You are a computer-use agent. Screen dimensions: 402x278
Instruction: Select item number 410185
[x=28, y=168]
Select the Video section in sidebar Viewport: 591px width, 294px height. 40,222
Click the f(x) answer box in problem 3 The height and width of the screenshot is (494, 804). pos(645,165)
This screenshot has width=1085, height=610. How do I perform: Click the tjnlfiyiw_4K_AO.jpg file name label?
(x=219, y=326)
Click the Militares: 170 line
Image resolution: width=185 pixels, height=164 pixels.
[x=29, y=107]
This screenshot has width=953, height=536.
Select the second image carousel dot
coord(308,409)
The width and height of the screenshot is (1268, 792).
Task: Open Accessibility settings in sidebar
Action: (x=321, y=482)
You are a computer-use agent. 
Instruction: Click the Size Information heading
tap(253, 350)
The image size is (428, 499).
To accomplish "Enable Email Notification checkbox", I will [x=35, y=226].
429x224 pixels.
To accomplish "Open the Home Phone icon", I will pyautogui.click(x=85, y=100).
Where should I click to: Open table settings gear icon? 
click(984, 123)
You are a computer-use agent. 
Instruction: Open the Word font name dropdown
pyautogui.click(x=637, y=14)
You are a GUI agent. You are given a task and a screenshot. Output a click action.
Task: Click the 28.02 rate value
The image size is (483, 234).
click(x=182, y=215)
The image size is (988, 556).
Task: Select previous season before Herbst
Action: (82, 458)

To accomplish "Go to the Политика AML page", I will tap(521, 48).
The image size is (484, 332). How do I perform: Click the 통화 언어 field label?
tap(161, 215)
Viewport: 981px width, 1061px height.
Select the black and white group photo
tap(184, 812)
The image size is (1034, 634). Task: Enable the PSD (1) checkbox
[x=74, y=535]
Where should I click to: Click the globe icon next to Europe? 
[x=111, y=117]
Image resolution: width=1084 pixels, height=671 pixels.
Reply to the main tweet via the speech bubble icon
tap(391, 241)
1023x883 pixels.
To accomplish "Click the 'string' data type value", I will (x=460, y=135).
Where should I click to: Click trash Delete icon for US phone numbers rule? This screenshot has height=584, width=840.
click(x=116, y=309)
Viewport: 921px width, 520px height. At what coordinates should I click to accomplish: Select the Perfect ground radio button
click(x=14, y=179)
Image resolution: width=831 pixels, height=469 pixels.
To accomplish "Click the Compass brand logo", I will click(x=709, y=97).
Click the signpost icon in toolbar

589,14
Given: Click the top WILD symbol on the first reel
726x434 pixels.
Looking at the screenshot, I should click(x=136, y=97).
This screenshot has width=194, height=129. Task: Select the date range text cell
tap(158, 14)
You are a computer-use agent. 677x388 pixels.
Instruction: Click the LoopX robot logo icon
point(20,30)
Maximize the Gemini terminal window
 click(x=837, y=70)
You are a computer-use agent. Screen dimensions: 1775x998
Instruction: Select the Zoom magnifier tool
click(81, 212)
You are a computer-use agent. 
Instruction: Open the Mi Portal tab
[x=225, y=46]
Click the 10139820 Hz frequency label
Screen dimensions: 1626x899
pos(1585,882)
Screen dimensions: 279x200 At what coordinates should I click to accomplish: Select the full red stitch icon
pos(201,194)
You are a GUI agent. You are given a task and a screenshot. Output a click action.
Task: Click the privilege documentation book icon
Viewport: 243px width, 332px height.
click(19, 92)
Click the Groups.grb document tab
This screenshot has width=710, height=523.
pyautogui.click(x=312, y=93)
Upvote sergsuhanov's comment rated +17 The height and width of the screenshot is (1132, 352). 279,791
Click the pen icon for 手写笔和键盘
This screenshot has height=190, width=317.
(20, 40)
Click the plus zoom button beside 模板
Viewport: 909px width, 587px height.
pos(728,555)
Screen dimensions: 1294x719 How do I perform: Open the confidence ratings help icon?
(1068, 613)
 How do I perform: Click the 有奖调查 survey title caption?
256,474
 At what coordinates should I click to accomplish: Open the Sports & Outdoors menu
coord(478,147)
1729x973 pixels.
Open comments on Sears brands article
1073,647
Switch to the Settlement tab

+===+

▸ **Exercise brief**:
Rewrite all of the entries above as a numbered list and leave out any blank lines.

▸ **Problem solution**:
1. You are a computer-use agent. Screen dimensions: 402x278
2. Instruction: Select item number 410185
3. [x=28, y=168]
4. Select the Video section in sidebar Viewport: 591px width, 294px height. 40,222
5. Click the f(x) answer box in problem 3 The height and width of the screenshot is (494, 804). pos(645,165)
6. This screenshot has width=1085, height=610. How do I perform: Click the tjnlfiyiw_4K_AO.jpg file name label?
7. (x=219, y=326)
8. Click the Militares: 170 line
9. Image resolution: width=185 pixels, height=164 pixels.
10. [x=29, y=107]
11. This screenshot has width=953, height=536.
12. Select the second image carousel dot
13. coord(308,409)
14. The width and height of the screenshot is (1268, 792).
15. Task: Open Accessibility settings in sidebar
16. Action: (x=321, y=482)
17. You are a computer-use agent. 
18. Instruction: Click the Size Information heading
19. tap(253, 350)
20. The image size is (428, 499).
21. To accomplish "Enable Email Notification checkbox", I will [x=35, y=226].
22. 429x224 pixels.
23. To accomplish "Open the Home Phone icon", I will pyautogui.click(x=85, y=100).
24. Where should I click to: Open table settings gear icon? 
25. click(984, 123)
26. You are a computer-use agent. 
27. Instruction: Open the Word font name dropdown
28. pyautogui.click(x=637, y=14)
29. You are a GUI agent. You are given a task and a screenshot. Output a click action.
30. Task: Click the 28.02 rate value
31. The image size is (483, 234).
32. click(x=182, y=215)
33. The image size is (988, 556).
34. Task: Select previous season before Herbst
35. Action: (82, 458)
36. To accomplish "Go to the Политика AML page", I will tap(521, 48).
37. The image size is (484, 332). How do I perform: Click the 통화 언어 field label?
38. tap(161, 215)
39. Viewport: 981px width, 1061px height.
40. Select the black and white group photo
41. tap(184, 812)
42. The image size is (1034, 634). Task: Enable the PSD (1) checkbox
43. [x=74, y=535]
44. Where should I click to: Click the globe icon next to Europe? 
45. [x=111, y=117]
46. Image resolution: width=1084 pixels, height=671 pixels.
47. Reply to the main tweet via the speech bubble icon
48. tap(391, 241)
49. 1023x883 pixels.
50. To accomplish "Click the 'string' data type value", I will (x=460, y=135).
51. Where should I click to: Click trash Delete icon for US phone numbers rule? This screenshot has height=584, width=840.
52. click(x=116, y=309)
53. Viewport: 921px width, 520px height. At what coordinates should I click to accomplish: Select the Perfect ground radio button
54. click(x=14, y=179)
55. Image resolution: width=831 pixels, height=469 pixels.
56. To accomplish "Click the Compass brand logo", I will click(x=709, y=97).
57. Click the signpost icon in toolbar
58. 589,14
59. Given: Click the top WILD symbol on the first reel
60. 726x434 pixels.
61. Looking at the screenshot, I should click(x=136, y=97).
62. This screenshot has width=194, height=129. Task: Select the date range text cell
63. tap(158, 14)
64. You are a computer-use agent. 677x388 pixels.
65. Instruction: Click the LoopX robot logo icon
66. point(20,30)
67. Maximize the Gemini terminal window
68.  click(x=837, y=70)
69. You are a computer-use agent. Screen dimensions: 1775x998
70. Instruction: Select the Zoom magnifier tool
71. click(81, 212)
72. You are a computer-use agent. 
73. Instruction: Open the Mi Portal tab
74. [x=225, y=46]
75. Click the 10139820 Hz frequency label
76. Screen dimensions: 1626x899
77. pos(1585,882)
78. Screen dimensions: 279x200 At what coordinates should I click to accomplish: Select the full red stitch icon
79. pos(201,194)
80. You are a GUI agent. You are given a task and a screenshot. Output a click action.
81. Task: Click the privilege documentation book icon
82. Viewport: 243px width, 332px height.
83. click(19, 92)
84. Click the Groups.grb document tab
85. This screenshot has width=710, height=523.
86. pyautogui.click(x=312, y=93)
87. Upvote sergsuhanov's comment rated +17 The height and width of the screenshot is (1132, 352). 279,791
88. Click the pen icon for 手写笔和键盘
89. This screenshot has height=190, width=317.
90. (20, 40)
91. Click the plus zoom button beside 模板
92. Viewport: 909px width, 587px height.
93. pos(728,555)
94. Screen dimensions: 1294x719 How do I perform: Open the confidence ratings help icon?
95. (1068, 613)
96.  How do I perform: Click the 有奖调查 survey title caption?
97. 256,474
98.  At what coordinates should I click to accomplish: Open the Sports & Outdoors menu
99. coord(478,147)
100. 1729x973 pixels.
101. Open comments on Sears brands article
102. 1073,647
103. Switch to the Settlement tab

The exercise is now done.